- _EXERCISE DESCRIPTION_: Only the lines from the one containing "KATALOGAI (20, 2305)" through the last line below belong in your copy; transcribe them exactly and omit any pictures.

- _MATERIAL FOR THIS EXERCISE_:
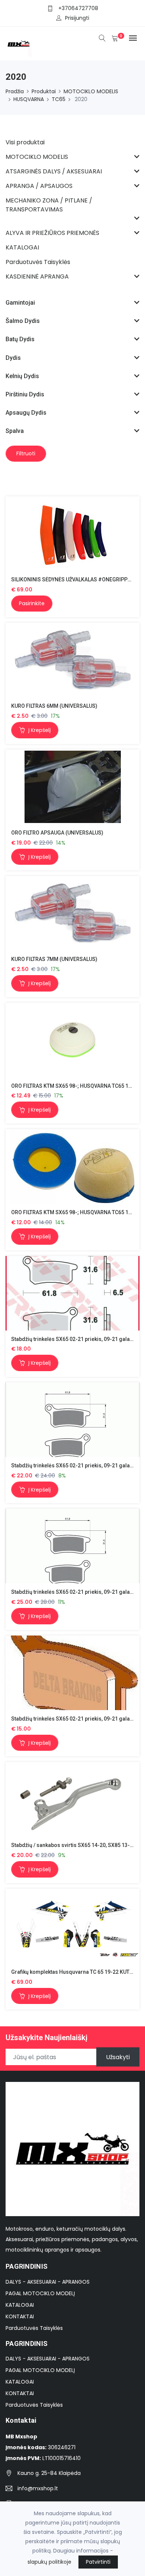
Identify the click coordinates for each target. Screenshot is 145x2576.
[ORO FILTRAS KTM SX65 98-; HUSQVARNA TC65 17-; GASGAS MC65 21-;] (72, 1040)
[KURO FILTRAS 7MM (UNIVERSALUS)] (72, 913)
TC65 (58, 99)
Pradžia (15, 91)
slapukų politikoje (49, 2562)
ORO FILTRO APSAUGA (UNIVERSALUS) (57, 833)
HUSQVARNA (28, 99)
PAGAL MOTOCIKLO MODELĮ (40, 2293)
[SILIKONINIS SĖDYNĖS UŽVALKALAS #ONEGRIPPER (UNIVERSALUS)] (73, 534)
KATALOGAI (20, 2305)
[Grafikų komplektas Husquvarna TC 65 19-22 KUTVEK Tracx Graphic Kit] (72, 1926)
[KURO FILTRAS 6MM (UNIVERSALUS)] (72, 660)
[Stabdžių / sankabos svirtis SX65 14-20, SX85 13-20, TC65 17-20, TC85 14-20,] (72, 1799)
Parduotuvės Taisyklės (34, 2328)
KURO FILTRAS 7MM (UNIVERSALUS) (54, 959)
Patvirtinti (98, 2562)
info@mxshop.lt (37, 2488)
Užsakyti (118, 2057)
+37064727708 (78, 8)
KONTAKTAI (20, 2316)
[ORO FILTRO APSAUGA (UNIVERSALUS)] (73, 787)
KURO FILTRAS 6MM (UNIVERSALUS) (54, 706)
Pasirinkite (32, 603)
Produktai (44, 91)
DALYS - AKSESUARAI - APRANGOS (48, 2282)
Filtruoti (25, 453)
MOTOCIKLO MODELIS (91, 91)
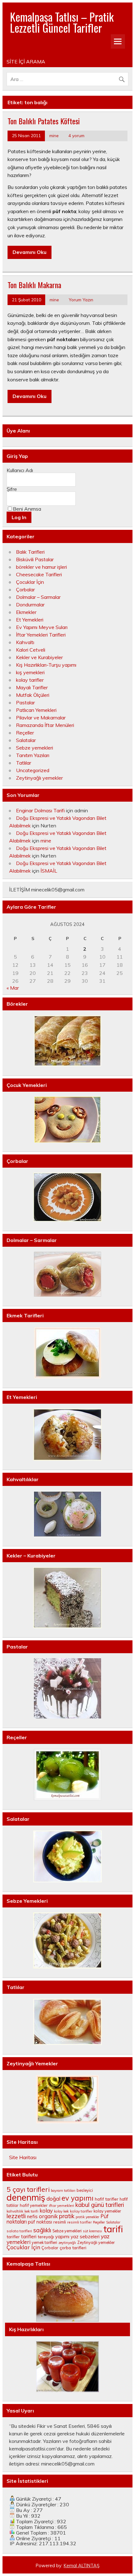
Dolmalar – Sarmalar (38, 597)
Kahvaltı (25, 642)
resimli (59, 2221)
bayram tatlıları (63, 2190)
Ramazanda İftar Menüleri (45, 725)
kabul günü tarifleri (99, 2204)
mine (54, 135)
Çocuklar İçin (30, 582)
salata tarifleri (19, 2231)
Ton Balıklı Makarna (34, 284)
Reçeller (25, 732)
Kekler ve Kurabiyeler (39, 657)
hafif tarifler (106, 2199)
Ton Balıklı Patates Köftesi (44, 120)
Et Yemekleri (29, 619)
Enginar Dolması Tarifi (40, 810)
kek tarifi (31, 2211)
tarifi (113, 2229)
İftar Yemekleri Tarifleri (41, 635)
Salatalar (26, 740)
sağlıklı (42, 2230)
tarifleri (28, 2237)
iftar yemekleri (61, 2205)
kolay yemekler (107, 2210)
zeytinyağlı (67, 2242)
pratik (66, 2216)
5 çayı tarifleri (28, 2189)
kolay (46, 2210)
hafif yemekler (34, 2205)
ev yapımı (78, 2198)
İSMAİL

- _REPLY_:
KATALOGAI (20, 2305)
[Grafikų komplektas Husquvarna TC 65 19-22 KUTVEK Tracx Graphic Kit] (72, 1926)
[KURO FILTRAS 6MM (UNIVERSALUS)] (72, 660)
[Stabdžių / sankabos svirtis SX65 14-20, SX85 13-20, TC65 17-20, TC85 14-20,] (72, 1799)
Parduotuvės Taisyklės (34, 2328)
KURO FILTRAS 7MM (UNIVERSALUS) (54, 959)
Patvirtinti (98, 2562)
info@mxshop.lt (37, 2488)
Užsakyti (118, 2057)
+37064727708 (78, 8)
KONTAKTAI (20, 2316)
[ORO FILTRO APSAUGA (UNIVERSALUS)] (73, 787)
KURO FILTRAS 6MM (UNIVERSALUS) (54, 706)
Pasirinkite (32, 603)
Produktai (44, 91)
DALYS - AKSESUARAI - APRANGOS (48, 2282)
Filtruoti (25, 453)
MOTOCIKLO MODELIS (91, 91)
Dolmalar – Sarmalar (38, 597)
Kahvaltı (25, 642)
resimli (59, 2221)
bayram tatlıları (63, 2190)
Ramazanda İftar Menüleri (45, 725)
kabul günü tarifleri (99, 2204)
mine (54, 135)
Çocuklar İçin (30, 582)
salata tarifleri (19, 2231)
Ton Balıklı Makarna (34, 284)
Reçeller (25, 732)
Kekler ve Kurabiyeler (39, 657)
hafif tarifler (106, 2199)
Ton Balıklı Patates Köftesi (44, 120)
Et Yemekleri (29, 619)
Enginar Dolması Tarifi (40, 810)
kek tarifi (31, 2211)
tarifi (113, 2229)
İftar Yemekleri Tarifleri (41, 635)
Salatalar (26, 740)
sağlıklı (42, 2230)
tarifleri (28, 2237)
iftar yemekleri (61, 2205)
kolay yemekler (107, 2210)
zeytinyağlı (67, 2242)
pratik (66, 2216)
5 çayı tarifleri (28, 2189)
kolay (46, 2210)
hafif yemekler (34, 2205)
ev yapımı (78, 2198)
İSMAİL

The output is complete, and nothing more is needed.